What started as a preschool story time at Needham has evolved into a community event for young residents at the apartment complex.
Melissa Henderson, Title I literacy coach at the school, started the preschool story time in 2012 at the school. Teaching students how to read became her priority.
“If you can read, it opens the door to everything,” she said.
Parents brought their toddlers and students to hear the stories. But, Henderson decided that those students weren’t the ones that needed outreach and help from the school.
“You would get the parents involved in everything; we wanted to reach out to those who couldn’t go,” she said.
In fall of 2013 she and Jennifer Ridge, a counselor, started a book club for youngsters at the apartment complex’s clubhouse.
Residents and parents of children at Franklin Cove Apartments have a hard time making it to school events, Ridge and Henderson said.
For example, some of them don’t own cars and couldn’t get their children to extra events or didn’t have time to make the trip to the school.
The women decided that Franklin Cove Apartments would be the perfect place for their outreach program.
“This community has a lot of barriers; we wanted to bring a program to them,” Ridge said.
Their effort started slow.
Only four to six students were showing up for the weekly event. Educators got to work earning the trust of the community and getting the word out.
They climbed the stairs of the apartment buildings, knocking on doors and handing out fliers.
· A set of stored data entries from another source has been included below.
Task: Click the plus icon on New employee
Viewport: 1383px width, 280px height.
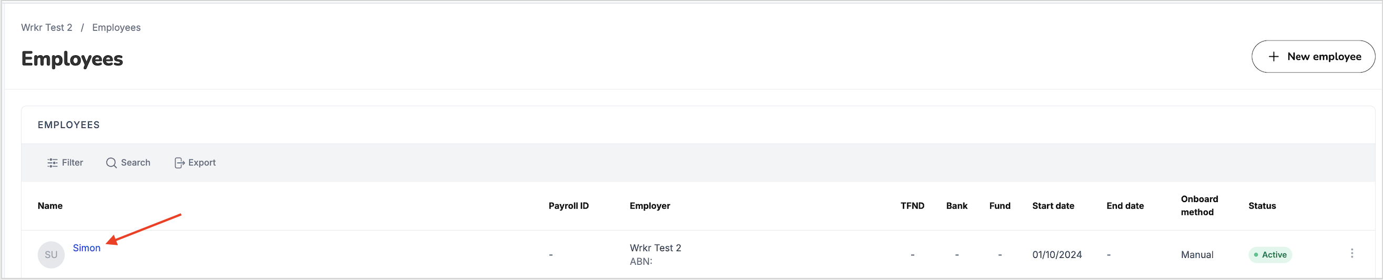Action: (x=1273, y=56)
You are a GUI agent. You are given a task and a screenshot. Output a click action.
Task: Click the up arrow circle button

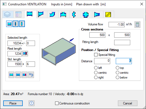pyautogui.click(x=32, y=103)
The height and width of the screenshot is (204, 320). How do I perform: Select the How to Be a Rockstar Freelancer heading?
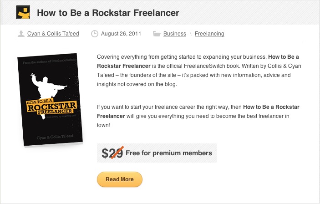[108, 13]
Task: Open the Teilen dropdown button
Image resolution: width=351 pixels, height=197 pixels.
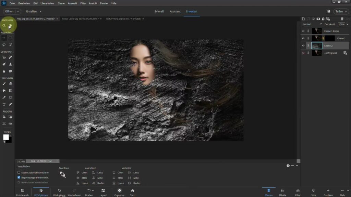Action: (341, 11)
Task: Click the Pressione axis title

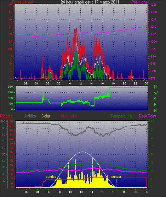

Teachers began mentioning the program to their students. Franklin schools opened a summer feeding site at the complex’s clubhouse.
Soon, 12 to 15 students were going to the literacy program. Some weeks, more than 20 attend.
Parents began to trust the educators who were in their clubhouse every week and other volunteers in the city wanted to get involved.
Story time evolved into other activities to go with the literacy aspect of the program. Firefighters visited and talked about fire safety. People made presentations on recycling. Library employees began putting on some of their summer programs for the students. Grace United Methodist Church presented a version of vacation Bible school.
Their program became more than about supplementing literacy in under served students. They began connecting parents and students to their schools.
“To me, the huge theme of this is, ‘It’s starting to take off,’” Ridge said.
Part of the success has been connecting with the parents, Ridge and Henderson said.
They started a portion of the connection with moms in the apartment complex who can get advice from educators. They have helped moms learn how to read their students’ ISTEP scores and acted as a liaison between the parents and school, Ridge said.
Parents from the complex began volunteering to help clean up after the event and to help watch the kids while the event was going on.
The Cove Connection has been invaluable for parents with children in the apartment complex, parent volunteer Kathy Dodson said.
“It gets kids out and teaches them more,” she said.